We saw some excellent results, and we are now really being able to compare with other modes of treatments for these patients. The technology platform has generated now much more than a one product company. We have a product portfolio being ready for launch in several countries globally, and we have done so at a small scale in many countries. I would remind everyone that the majority of our revenues are still in Germany, but we have been starting to do the first surgery with the first customers in a great number of countries, so there is great opportunities for scale on a global basis. Our customer, who is it really? It is the orthopedic surgeon. The orthopedic industry, just have a look at it.

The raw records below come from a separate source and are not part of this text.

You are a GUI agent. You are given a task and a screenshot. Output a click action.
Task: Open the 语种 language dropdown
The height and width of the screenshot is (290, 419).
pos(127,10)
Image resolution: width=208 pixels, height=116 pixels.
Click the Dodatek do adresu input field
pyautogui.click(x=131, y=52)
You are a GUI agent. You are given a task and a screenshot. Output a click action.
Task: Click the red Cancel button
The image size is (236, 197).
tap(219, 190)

It's a big market, $54 billion. The joint replacement is part of that, about 36% is the largest single segment. In that segment, the knee segment is the largest sub-segment. During the pandemic, the knee segment was the hardest hit part of all. It's been a couple of tough years, but I think we're coming out of this now in a good way. If you look at the geographies, the US market is the absolutely most important market for us as it is also the single largest market in the orthopedic industry by some margin. Looking at our products and our plans for the coming years, it's important to distinguish between those products.

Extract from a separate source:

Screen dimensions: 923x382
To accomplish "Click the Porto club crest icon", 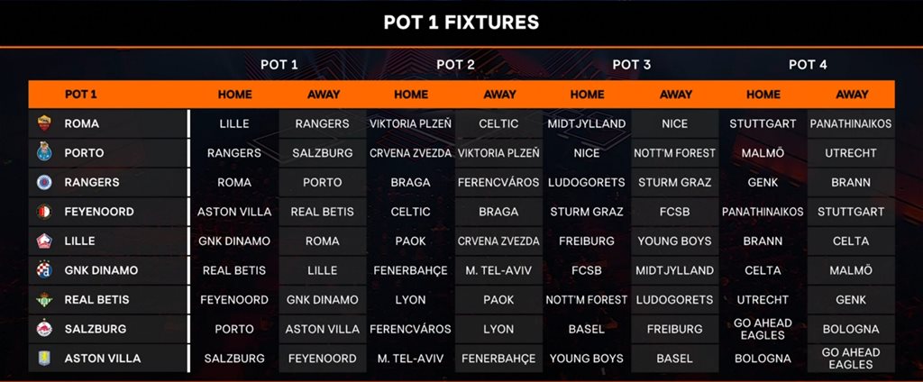I will [44, 153].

What we started out was to create a new category of implants in the orthopedic industry by focusing on the focal lesions, the single lesions in the knee. The competition is probably lower as there aren't any really good options for these patients, and there has been attempts with standardized implants for these lesions. They don't really work, so there's not really much competition if you look at similar products. However, the clinical and regulatory barriers to enter that market is probably slightly higher. Same for the Episealer Talus. We won't focus too much on this today. This is our first implant system for ankle lesions, a really interesting market, a great technology, works very well in the cases we've done. Again, a really unique product and not much competition. However, again, clinical and regulatory barriers slightly higher.
Look into our new products, and then you would see that we're targeting the much larger osteoarthritis market. This is our first two-component implant system for the knee, the Episealer Patellofemoral System. As you will see that there's one component for the femoral bone and one for the inside of the patella. The competition is probably higher as this is a well-known concept, sort of implant to implant, and there are other products out there. We believe we will have a really strong offering to potential customers as we are the first truly individualized implant system for these kind of lesions.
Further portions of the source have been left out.